◆ **Problem to solve**: Determine the count of lines in the following entries that contain the string "computer". Write only the number.

◆ **Excerpted records**:
------
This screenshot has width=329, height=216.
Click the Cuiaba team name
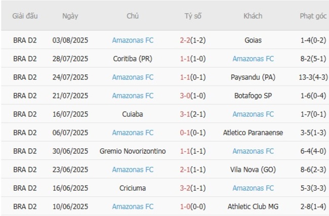click(x=133, y=114)
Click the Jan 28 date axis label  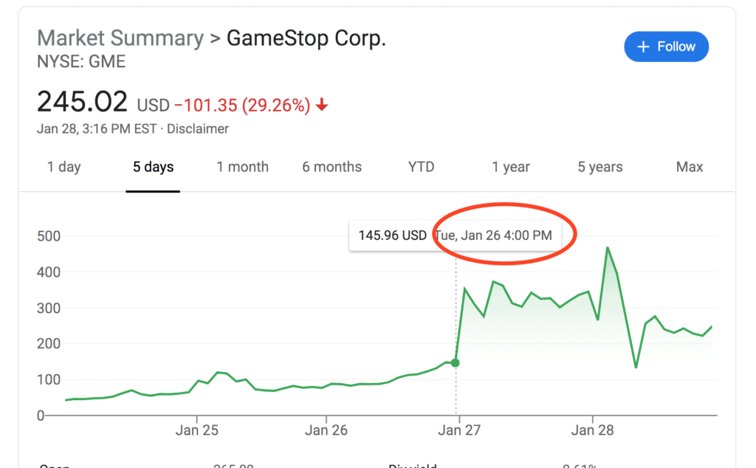click(x=593, y=430)
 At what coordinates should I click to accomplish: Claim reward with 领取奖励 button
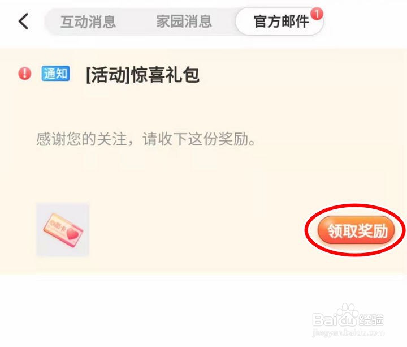356,230
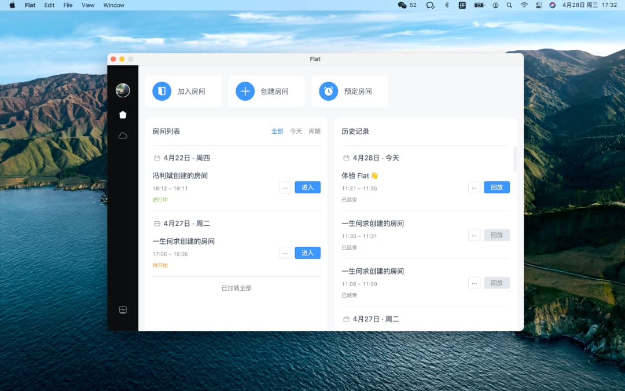
Task: Select the home icon in sidebar
Action: point(123,115)
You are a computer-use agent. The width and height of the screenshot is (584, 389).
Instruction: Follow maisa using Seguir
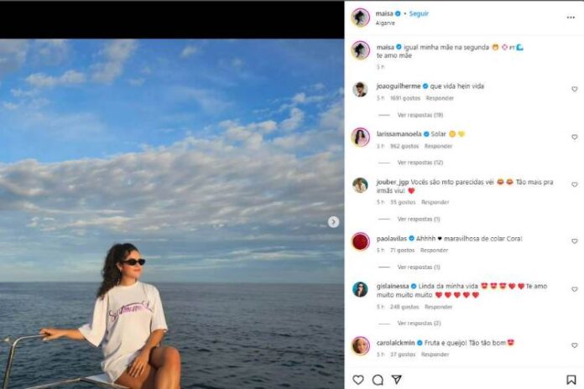pos(419,14)
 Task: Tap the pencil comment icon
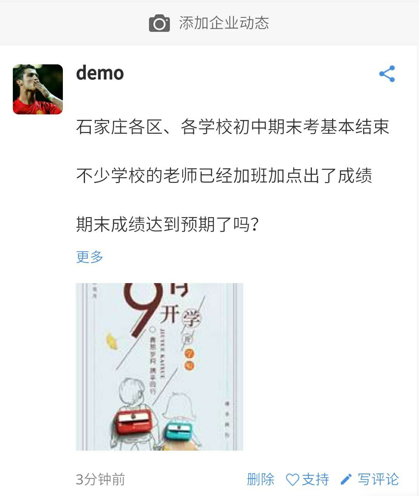(346, 480)
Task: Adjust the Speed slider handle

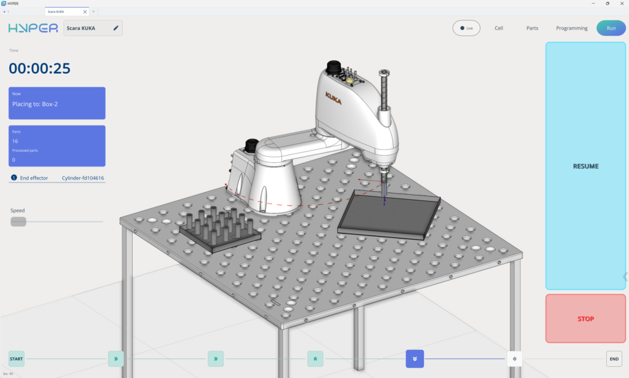Action: (x=18, y=221)
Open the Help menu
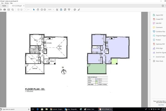The height and width of the screenshot is (111, 166). point(12,3)
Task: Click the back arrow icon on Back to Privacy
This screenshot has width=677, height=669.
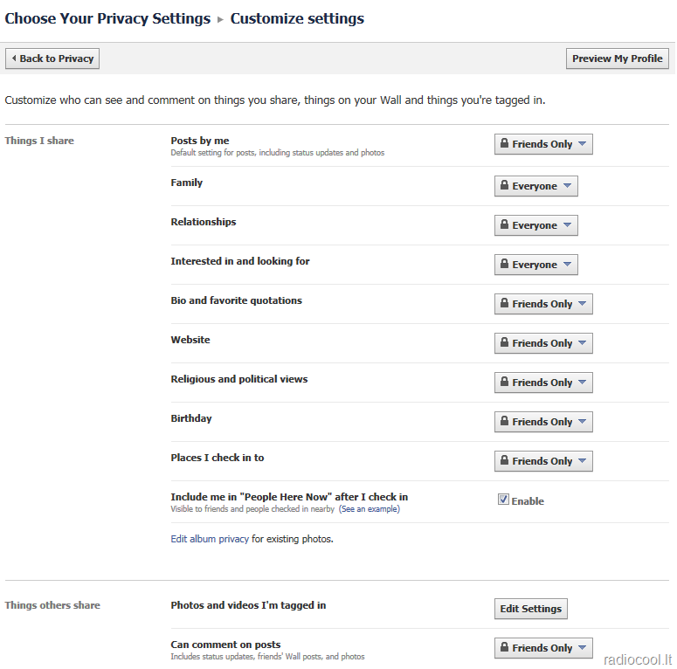Action: [14, 59]
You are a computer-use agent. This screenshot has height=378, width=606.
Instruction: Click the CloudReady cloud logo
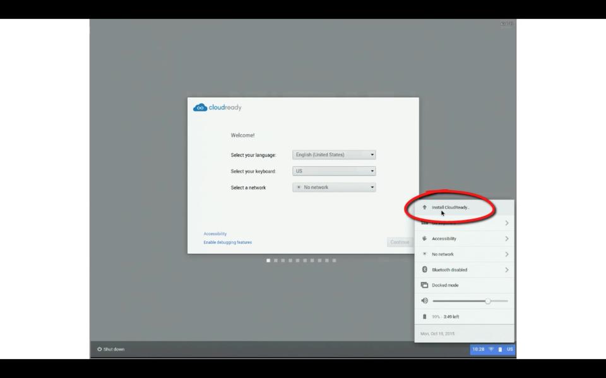click(200, 108)
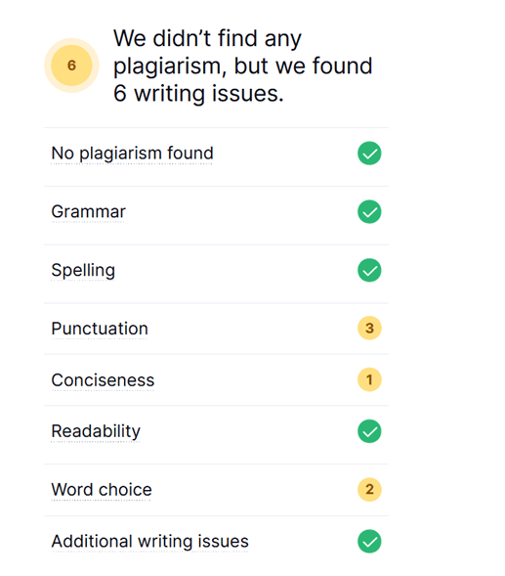Viewport: 505px width, 576px height.
Task: Select the Additional writing issues label
Action: coord(150,542)
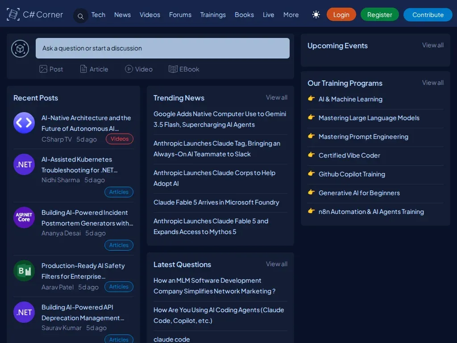Viewport: 457px width, 343px height.
Task: Open the CSharp TV code-brackets avatar
Action: tap(24, 123)
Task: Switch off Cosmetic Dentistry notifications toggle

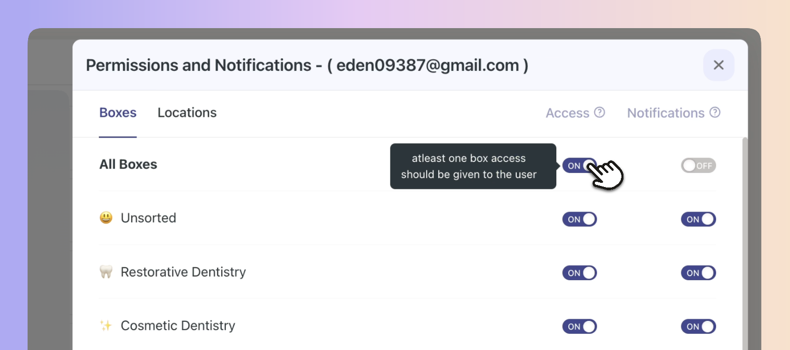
------
◆ **Response for this exercise**: 2